Abuse survivor slams Brokenshire over payouts
A survivor of institutional abuse has said the failure to sign off on compensation packages for victims ultimately lies with Secretary of State James Brokenshire and not at the feet of the head of the Civil Service, David Sterling.
Jon McCourt gave evidence to the Historical Institutional Abuse (HIA) Inquiry about the abuse he suffered as a child at the hands of the Catholic clergy in St Joseph's Home, Termonbacca, Londonderry, in the late 1950s and 60s.
Yesterday it emerged that financial compensation packages recommended for survivors by HIA chair Sir Anthony Hart could not be paid out because of the political hiatus at Stormont.
Mr Sterling wrote to victims explaining that any such payments would be open to legal challenge without ministerial approval. But Mr McCourt said that the delay in the process is an excuse that could be bypassed by Mr Brokenshire.
"James Brokenshire is ultimately responsible in the absence of the Executive and he could sign off on this if he wanted to. We keep hearing that this is a devolved matter. It's nothing but an excuse. Look at the Grenfell tragedy. Theresa May, quite rightly, was able to sign off a £5m contingency fund within 48 hours."

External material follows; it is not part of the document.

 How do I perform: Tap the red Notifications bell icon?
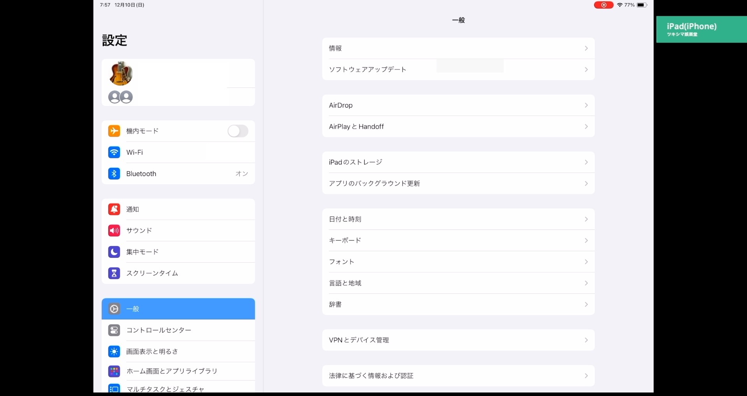pyautogui.click(x=114, y=209)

Ulster Unionist MLA Mike Nesbitt said the logic behind the decision is flawed, adding: "There is no reason not to make an interim payment. It is negligible money for the Government but hugely important for victims and survivors, both in practical and symbolic terms."
Sinn Fein MLA Linda Dillon said she did not accept Mr Sterling's analysis that legislation was required to sign off on the compensation payments.

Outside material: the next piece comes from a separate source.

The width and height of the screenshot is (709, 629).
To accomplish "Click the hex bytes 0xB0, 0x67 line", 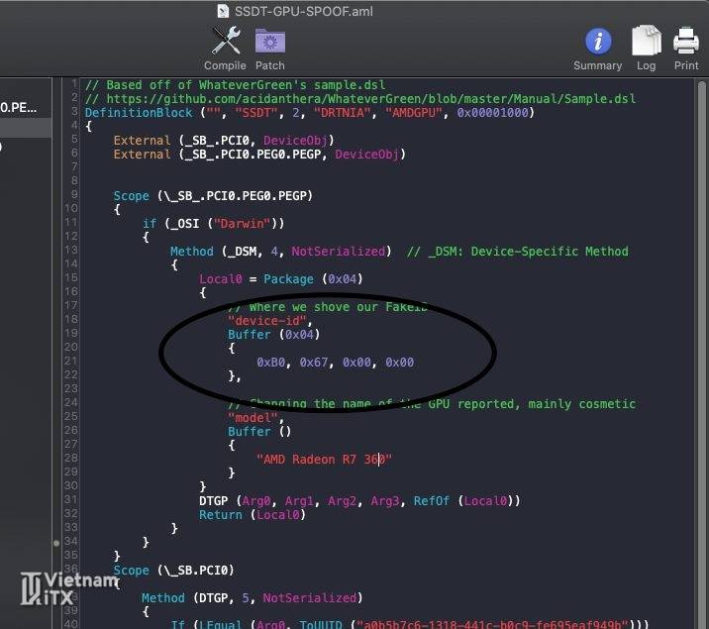I will pyautogui.click(x=335, y=363).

However, the Northern Ireland Office reiterated Mr Brokenshire's position that the matter of payments to victims was up to a devolved administration.
"The Secretary of State has been very clear that in the absence of an Executive, he will not interfere in devolved matters in Northern Ireland except to the extent that it is absolutely necessary to do so in order to allow public administration to continue and public services to be maintained," a spokeperson said.
They added that Mr Brokenshire recognised the frustration being felt by victims and "his sympathies go out to all individuals affected by the horrendous abuse outlined in Sir Anthony Hart's report".